There might be some challenges to my proposal. A challenge that was put to me was, “Josh, might this not lead to the very sentencing inflation that the Government are trying to avoid now to ensure that our prisons do not fill up so quickly?” My response to that is twofold. First, domestic abuse, as we have explored in this debate, is already an aggravating factor in sentencing. It already carries a greater sentence. I am proposing that we enhance the front end, as I said earlier, not just the back end.

My second response to that challenge is that the Crime and Policing Bill that the Government put before this House very recently—Second Reading was last week—creates a number of brand new offences. They are offences that I completely agree with and commend the Government for, including assault of a shop worker and a dedicated offence of spiking. These are the right things to do, but if we can do that for those crimes, surely we can do it for the crime of domestic abuse.

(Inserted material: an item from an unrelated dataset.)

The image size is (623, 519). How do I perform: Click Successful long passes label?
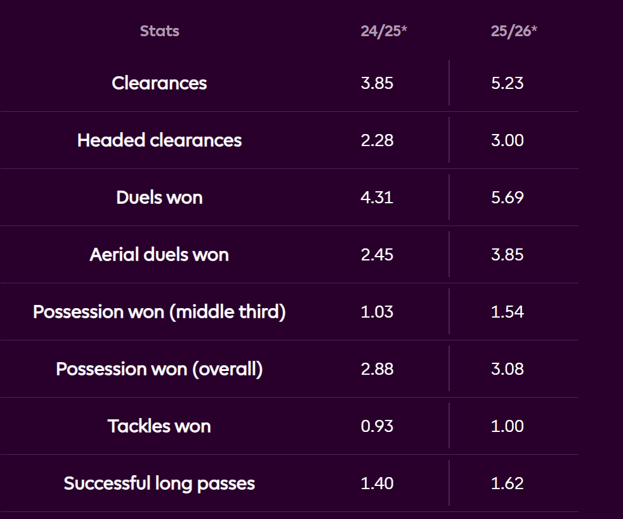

I remember in the Crime and Policing Bill debate several Members, particularly on the Government side, praised the trade unions for their campaigning to get the offence of assault against a shop worker over the line. I agree that great campaigning by trade unions helped to achieve that, but the survivors and victims of domestic abusers do not have such a union. We in this House are their union, which is why we must campaign for a dedicated offence of domestic abuse to protect them.

I am pleased and proud that so many have rallied around this proposal to create a specific set of domestic abuse offences in the law. Women’s Aid, ManKind Initiative, Refuge, Victim Support and many more charities and support organisations in this space believe that this needs to be done. I am really grateful to many of my Liberal Democrat colleagues, who are sitting around me now, for backing this proposal, but also to those across this House; I am particularly thankful to Members on the Government Benches who have privately reached out to me to express their support for these proposals, and I know a number of them have expressed that support to their Front Benchers as well. I am grateful to lots of our media outlets for getting behind this and for platforming the campaign, in particular the team at “Good Morning Britain”, which helped me launch this campaign and the Bill I am holding in my hand to make this proposed offence closer to a reality.

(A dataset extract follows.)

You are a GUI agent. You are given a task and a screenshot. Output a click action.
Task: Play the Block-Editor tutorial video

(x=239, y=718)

I am also thankful for the many warm and constructive conversations I have had with Ministers, including the Minister for victims the hon. Member for Pontypridd (Alex Davies-Jones), the Minister for safeguarding the hon. Member for Birmingham Yardley (Jess Phillips) who I met a couple of weeks ago, and the Minister for prisons Lord Timpson, but also for the exchanges I have had with the Solicitor General and the Secretary of State for Justice in this Chamber. I appreciate that constructiveness, but I am really keen now for more than warm words: I am keen for action.

Victims and survivors need and deserve the recognition that the creation of a brand new specific offence of domestic abuse in law would create and I stand ready to work with anyone in this Chamber and beyond to make it a reality.